Robots can perform surgery inside your eyeballs
The R2D2 is magnitudes more stable than the steadiest surgeon's hand.
Doctors at Oxford University made medical history recently by successfully completing the first robot-assisted intraocular surgery. Robert MacLaren, Professor of Ophthalmology at the university, and his team managed to gently peel off a 1/1000th millimeter membrane from the inside of a patient's eye. To do so, the team relied on a cutting-edge medical device known as the Robotic Retinal Dissection Device, or R2D2.
The R2D2, developed by Dutch medical robotics firm Preceyes BV, is designed to perform keyhole surgery, entering and exiting the eyeball through a single, sub-millimeter hole. What's more, it's built to be exceedingly steady, especially given the tight tolerances within which it works. It employs a series of seven, independently computer controlled motors to navigate within the eye and can move as little as 1/1000th of a millimeter at a time. This is done to eliminate any semblance of tremors in the surgeon's hands -- including even the most minute tics like those generated by the doctor's own heartbeat.

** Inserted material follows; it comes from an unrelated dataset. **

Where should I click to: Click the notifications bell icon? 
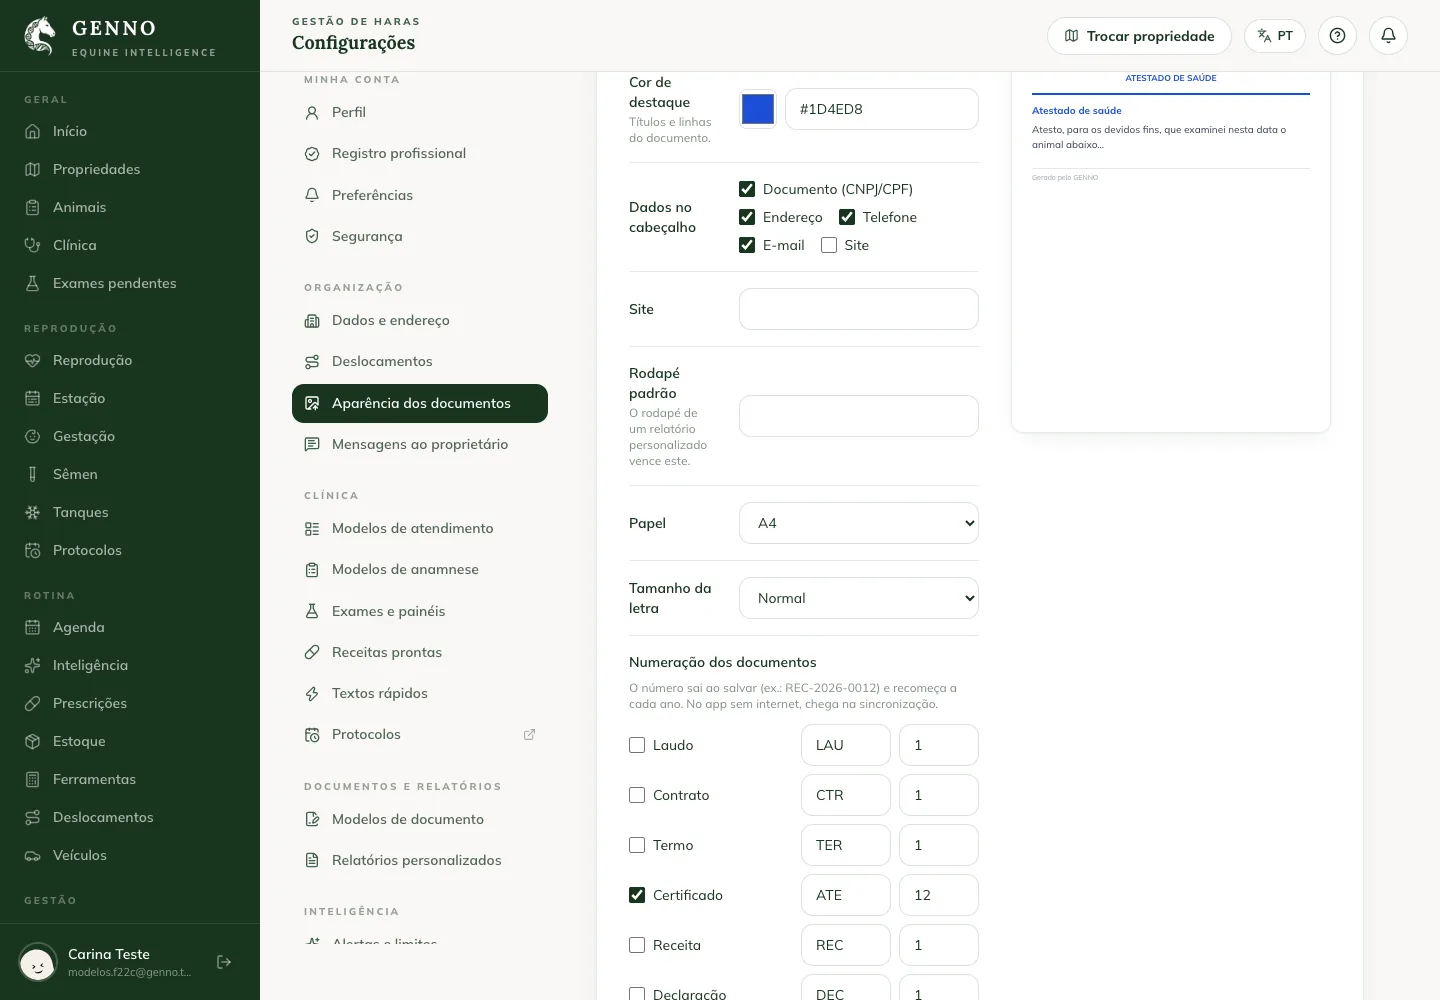click(x=1388, y=36)
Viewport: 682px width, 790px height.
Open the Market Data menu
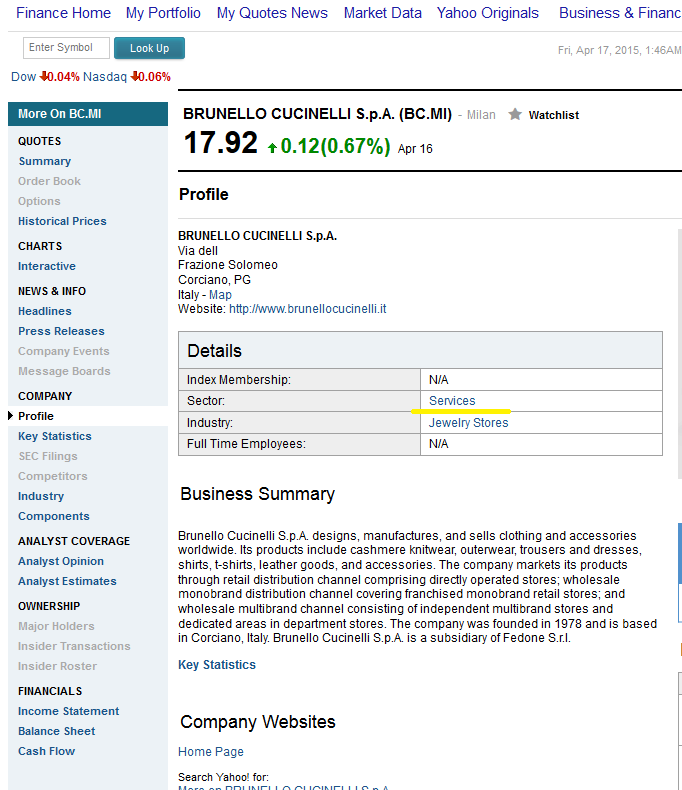coord(383,13)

"Current technology with laser scanners and microscopes allows us to monitor retinal diseases at the microscopic level, but the things we see are beyond the physiological limit of what the human hand can operate on," Dr. MacLauren told the BBC. "With a robotic system, we open up a whole new chapter of eye operations that currently cannot be performed."

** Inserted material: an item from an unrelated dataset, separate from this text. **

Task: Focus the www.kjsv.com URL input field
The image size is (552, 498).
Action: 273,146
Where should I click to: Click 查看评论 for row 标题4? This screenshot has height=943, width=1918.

In this case, the surgical team was tasked with exorcising a tiny growth of membrane that had contracted around the patient's retina and distorted his vision to resemble the hall-of-mirrors scene from Enter the Dragon. The existing method calls for doctors to time their movements between heartbeats but with the help of the joystick-controlled R2D2, that procedure can be completed in a fraction of the time.
For the record, this is not how it's supposed to go.
The R2D2 is still undergoing clinical trials. In fact, this was the first of 12 such tests, each being more complex than the last. However, should the device gain government approval, it could become, as MacLauren states, "a vision of eye surgery in the future."